▶ [ABOUT THIS TASK] Pick each line that has "computer" out of the records.

(Dataset entries)
= = = = =
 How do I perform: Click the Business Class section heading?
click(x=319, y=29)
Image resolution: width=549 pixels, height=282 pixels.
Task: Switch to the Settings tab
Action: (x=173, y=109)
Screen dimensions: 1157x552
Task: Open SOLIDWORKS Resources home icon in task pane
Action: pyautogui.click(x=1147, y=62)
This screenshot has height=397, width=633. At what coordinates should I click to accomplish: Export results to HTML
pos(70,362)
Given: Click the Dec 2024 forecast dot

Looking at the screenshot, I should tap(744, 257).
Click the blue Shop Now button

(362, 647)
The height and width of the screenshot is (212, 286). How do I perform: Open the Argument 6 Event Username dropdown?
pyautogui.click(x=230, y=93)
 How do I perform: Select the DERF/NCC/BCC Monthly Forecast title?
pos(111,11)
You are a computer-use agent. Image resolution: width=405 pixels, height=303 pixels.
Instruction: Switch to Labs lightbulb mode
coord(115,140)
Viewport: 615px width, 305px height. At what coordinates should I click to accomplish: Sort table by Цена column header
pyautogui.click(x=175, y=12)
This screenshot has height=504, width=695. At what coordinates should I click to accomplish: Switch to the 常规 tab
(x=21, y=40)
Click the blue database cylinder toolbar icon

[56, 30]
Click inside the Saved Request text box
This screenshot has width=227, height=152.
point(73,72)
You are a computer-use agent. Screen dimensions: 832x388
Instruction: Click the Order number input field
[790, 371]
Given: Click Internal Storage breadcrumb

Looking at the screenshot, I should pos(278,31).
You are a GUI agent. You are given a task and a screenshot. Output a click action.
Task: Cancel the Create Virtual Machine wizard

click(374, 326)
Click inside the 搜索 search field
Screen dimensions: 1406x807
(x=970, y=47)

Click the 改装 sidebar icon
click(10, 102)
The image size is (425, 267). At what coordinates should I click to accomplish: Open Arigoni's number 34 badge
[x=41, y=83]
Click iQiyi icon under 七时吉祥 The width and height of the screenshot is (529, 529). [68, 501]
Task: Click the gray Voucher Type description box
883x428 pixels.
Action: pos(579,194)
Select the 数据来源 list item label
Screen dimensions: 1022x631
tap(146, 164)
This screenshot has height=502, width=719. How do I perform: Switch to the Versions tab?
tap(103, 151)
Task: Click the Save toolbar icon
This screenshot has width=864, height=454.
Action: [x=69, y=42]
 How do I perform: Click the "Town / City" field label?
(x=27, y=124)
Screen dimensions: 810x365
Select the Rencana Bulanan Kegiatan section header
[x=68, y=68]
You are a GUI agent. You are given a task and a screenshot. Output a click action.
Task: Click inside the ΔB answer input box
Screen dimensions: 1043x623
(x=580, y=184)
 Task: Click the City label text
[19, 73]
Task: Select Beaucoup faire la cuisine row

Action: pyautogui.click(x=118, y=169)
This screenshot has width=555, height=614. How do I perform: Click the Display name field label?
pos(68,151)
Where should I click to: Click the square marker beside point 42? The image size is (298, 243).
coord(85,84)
= = = = =
▶ [SOLUTION TO THIS EXERCISE]
You are a computer-use agent. Image resolution: width=405 pixels, height=303 pixels.
You are a computer-use agent. Screen dimensions: 832x388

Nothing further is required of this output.